> [TASK ITEM] The lines wanted are those in the data below that include "will".

== DATA FOR ANALYSIS

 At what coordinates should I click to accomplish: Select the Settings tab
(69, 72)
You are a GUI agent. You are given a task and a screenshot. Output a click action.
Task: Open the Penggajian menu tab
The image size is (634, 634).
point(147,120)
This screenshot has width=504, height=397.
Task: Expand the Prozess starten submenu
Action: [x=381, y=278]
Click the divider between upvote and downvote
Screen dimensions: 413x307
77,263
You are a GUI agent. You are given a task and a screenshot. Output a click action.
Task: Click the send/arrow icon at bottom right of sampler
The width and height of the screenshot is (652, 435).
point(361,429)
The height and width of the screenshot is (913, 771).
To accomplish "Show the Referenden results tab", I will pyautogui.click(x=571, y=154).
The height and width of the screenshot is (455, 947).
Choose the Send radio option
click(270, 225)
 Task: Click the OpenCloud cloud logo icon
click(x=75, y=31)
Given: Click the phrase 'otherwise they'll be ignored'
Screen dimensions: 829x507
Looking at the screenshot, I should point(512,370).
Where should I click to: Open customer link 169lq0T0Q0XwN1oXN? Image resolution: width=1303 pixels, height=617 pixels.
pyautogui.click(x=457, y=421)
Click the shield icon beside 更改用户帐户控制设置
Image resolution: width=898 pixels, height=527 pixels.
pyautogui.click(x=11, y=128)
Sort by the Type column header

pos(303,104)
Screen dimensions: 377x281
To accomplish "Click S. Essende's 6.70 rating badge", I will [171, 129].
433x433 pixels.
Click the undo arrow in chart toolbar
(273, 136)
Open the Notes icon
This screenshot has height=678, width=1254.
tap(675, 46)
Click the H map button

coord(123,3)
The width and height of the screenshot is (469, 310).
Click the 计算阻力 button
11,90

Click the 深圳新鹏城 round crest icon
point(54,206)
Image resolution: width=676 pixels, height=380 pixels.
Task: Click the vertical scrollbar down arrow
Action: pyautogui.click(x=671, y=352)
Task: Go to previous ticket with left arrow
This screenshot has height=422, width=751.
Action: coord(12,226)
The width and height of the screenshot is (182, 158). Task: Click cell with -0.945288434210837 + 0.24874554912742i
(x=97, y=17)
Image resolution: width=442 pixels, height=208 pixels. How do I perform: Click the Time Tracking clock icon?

====

> [COMPLETED EXERCISE]
To accomplish "Show the Referenden results tab", I will pyautogui.click(x=571, y=154).
To accomplish "Click S. Essende's 6.70 rating badge", I will [171, 129].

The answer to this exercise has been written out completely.